■ PROBLEM TO WORK ON
With pictures left out, output exactly the lines of the listing below from the line that has "620x387 pixels." to the line that has "the README outline", both lines kept.

■ SOURCE INFORMATION
-*-

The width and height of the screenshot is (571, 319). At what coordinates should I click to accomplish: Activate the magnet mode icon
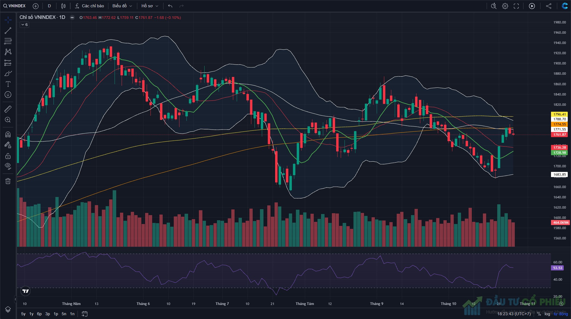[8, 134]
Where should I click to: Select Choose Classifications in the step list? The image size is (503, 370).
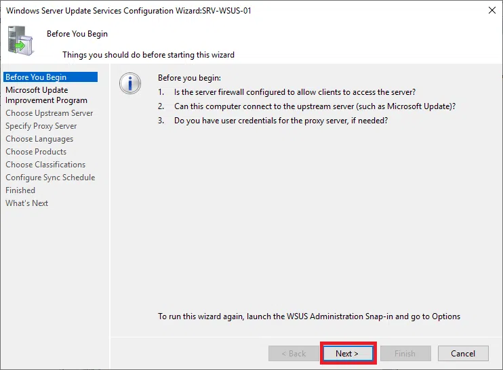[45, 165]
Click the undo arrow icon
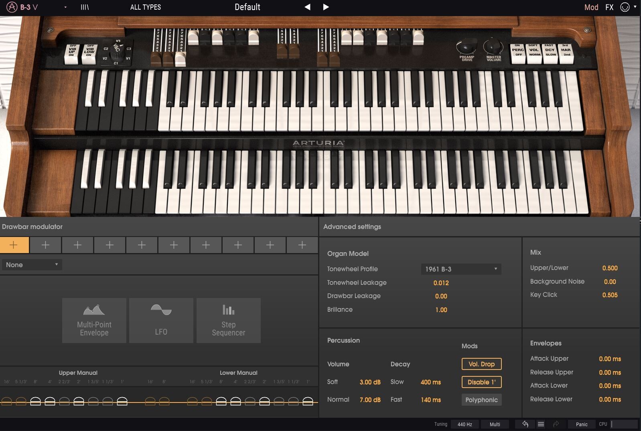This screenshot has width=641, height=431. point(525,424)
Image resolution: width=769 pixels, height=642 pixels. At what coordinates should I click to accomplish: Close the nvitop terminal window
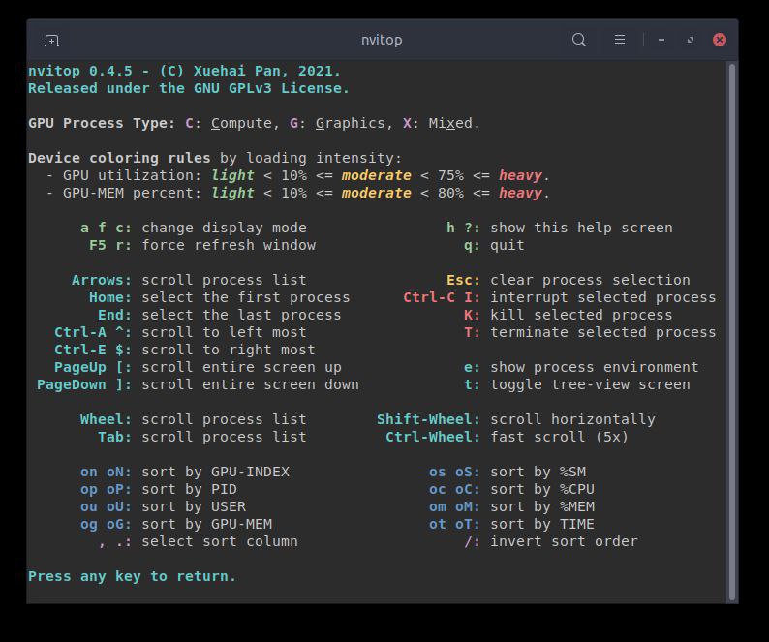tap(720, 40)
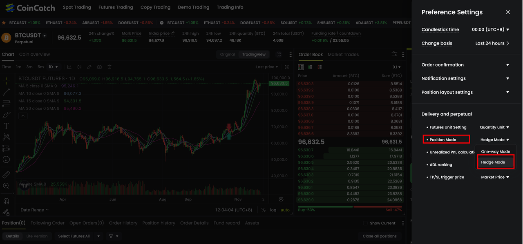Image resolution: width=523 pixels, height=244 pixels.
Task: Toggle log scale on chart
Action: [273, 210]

-*-

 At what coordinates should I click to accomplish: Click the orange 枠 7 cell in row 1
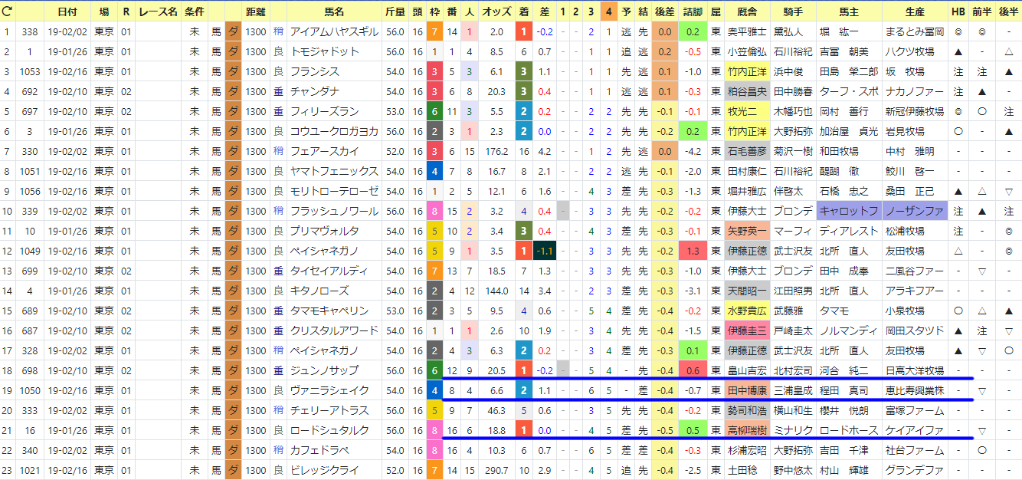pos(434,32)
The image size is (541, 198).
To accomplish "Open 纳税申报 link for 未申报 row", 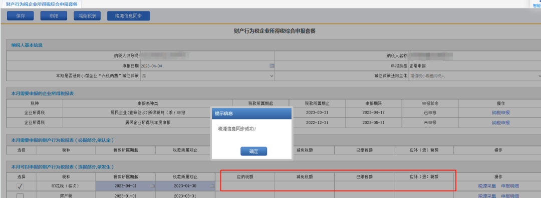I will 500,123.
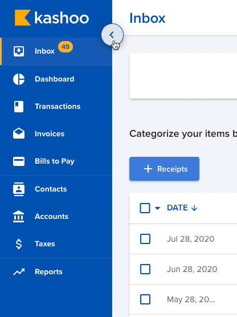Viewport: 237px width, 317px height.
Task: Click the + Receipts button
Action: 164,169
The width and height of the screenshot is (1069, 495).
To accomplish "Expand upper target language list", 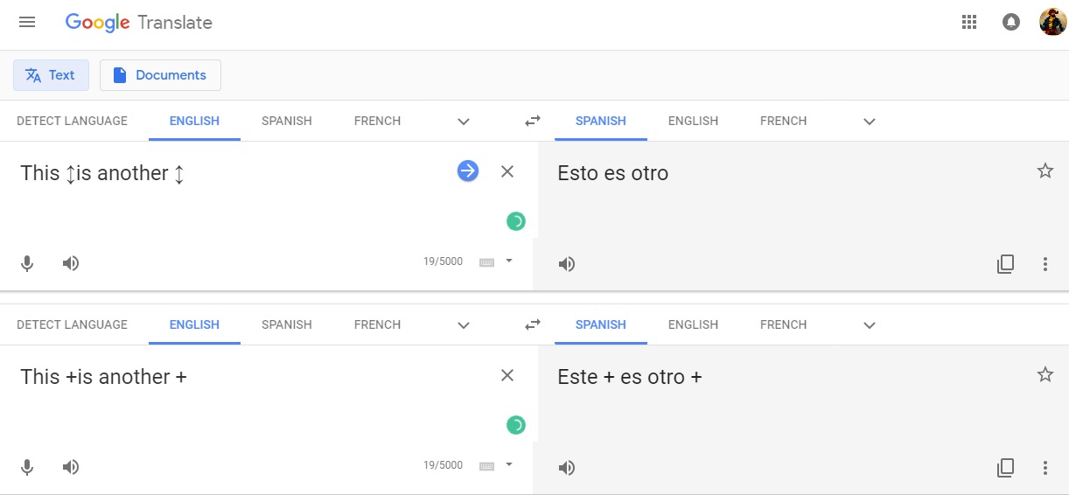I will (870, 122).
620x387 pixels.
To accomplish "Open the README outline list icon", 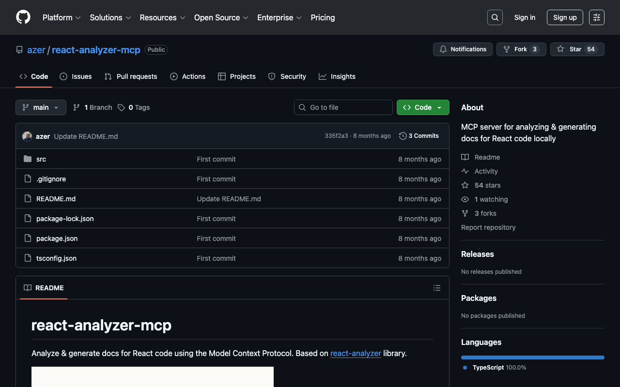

-*-

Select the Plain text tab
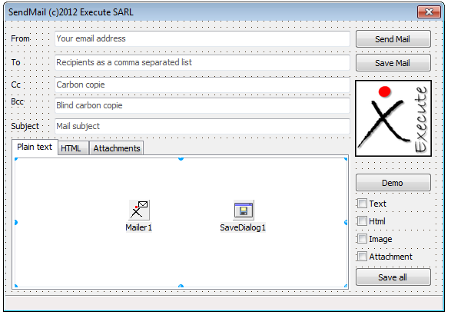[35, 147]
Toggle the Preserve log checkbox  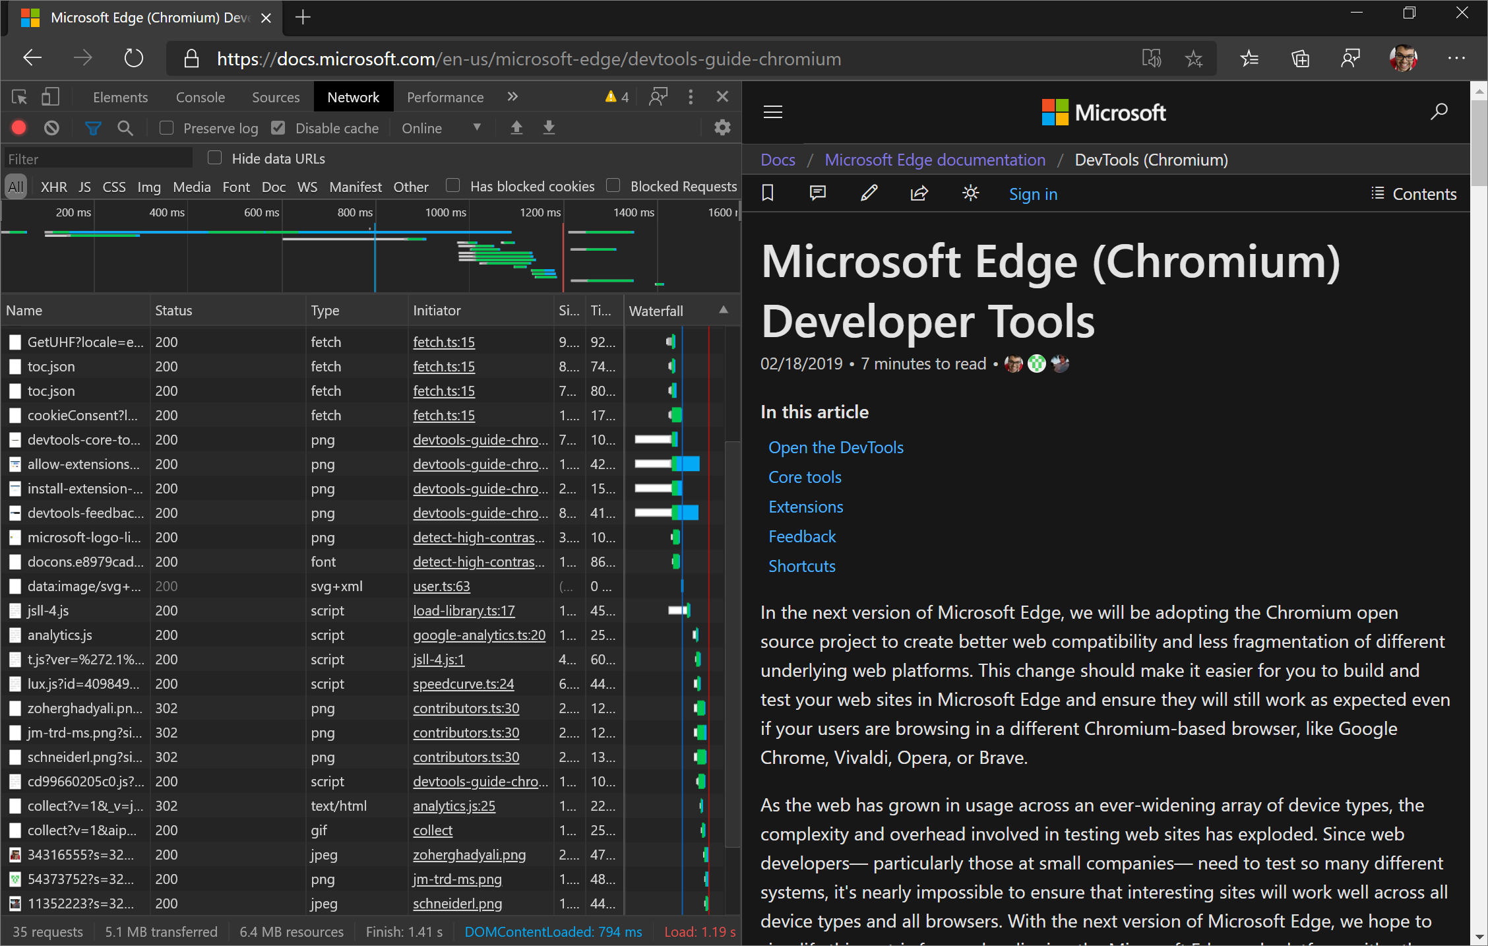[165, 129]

-*-

■ YOUR SOLUTION
620x387 pixels.
To accomplish "Open the README outline list icon", 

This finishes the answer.